Identification of recurrences in women with early breast cancer
Breast cancer is the commonest cancer in the UK, with around 55,000 women diagnosed annually. Information is routinely available on breast cancer mortality via the National Cancer Registration and Analysis Service. However, information on recurrence in women diagnosed with early invasive breast cancer is not collected reliably in England and is available only via individual follow-up, for example in clinical trials.
Reliable recurrence information in routine care would be helpful for many purposes, including:
- healthcare policy-making – where it would be helpful in guiding decisions on optimal follow-up
- clinical management – in clinical decision aids
- randomised trials – enabling low-cost long-term follow-up
- for descriptive and analytical epidemiology.

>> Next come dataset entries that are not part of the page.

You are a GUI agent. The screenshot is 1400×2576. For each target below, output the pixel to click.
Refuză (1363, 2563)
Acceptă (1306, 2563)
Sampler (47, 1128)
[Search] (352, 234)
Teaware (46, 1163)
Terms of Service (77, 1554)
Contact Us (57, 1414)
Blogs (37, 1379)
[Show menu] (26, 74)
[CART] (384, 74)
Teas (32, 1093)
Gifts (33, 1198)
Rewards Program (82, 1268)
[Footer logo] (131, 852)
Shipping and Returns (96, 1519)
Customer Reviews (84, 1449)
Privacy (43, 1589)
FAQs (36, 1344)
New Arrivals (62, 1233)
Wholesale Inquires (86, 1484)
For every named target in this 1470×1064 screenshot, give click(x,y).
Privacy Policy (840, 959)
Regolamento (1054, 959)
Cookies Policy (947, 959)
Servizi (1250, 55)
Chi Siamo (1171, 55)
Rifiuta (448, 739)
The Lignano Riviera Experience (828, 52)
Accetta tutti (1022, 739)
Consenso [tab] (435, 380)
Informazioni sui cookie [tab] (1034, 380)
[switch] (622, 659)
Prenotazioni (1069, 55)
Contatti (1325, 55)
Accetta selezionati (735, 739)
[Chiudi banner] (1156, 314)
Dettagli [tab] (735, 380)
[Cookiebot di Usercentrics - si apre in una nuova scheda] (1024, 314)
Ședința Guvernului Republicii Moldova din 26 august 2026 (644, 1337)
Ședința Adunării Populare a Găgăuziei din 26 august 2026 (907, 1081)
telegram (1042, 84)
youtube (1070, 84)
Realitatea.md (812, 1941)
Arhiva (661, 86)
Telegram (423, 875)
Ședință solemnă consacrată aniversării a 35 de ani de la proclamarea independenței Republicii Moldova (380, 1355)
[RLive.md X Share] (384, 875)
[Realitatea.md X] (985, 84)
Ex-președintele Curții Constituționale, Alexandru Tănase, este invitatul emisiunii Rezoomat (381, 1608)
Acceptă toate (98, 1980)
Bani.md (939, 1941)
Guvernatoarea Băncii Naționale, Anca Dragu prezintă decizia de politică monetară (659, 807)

We used a database compiled by the West Midlands Cancer Intelligence Unit during 1997-2011 to develop and train a deterministic algorithm to identify recurrences in routinely collected data available within NHS England. We trained the algorithm further and evaluated its performance using data from women who were recruited into the AZURE randomised trial during 2003-2006 and invited to approximately 24 clinic follow-up visits over ten years. We then evaluated its performance using data for the remaining 1930 women in England in the AZURE trial.
The findings demonstrate the potential of routinely collected data to identify breast cancer recurrences in England.
- Probert J, Dodwell D, Broggio J, Coleman R, Marshall H, Darby SC, Mannu G. Identification of recurrences in women diagnosed with early invasive breast cancer using routinely collected data in England. BJC Reports 2025.
This page will be updated with further information on the use of the algorithm as it becomes available.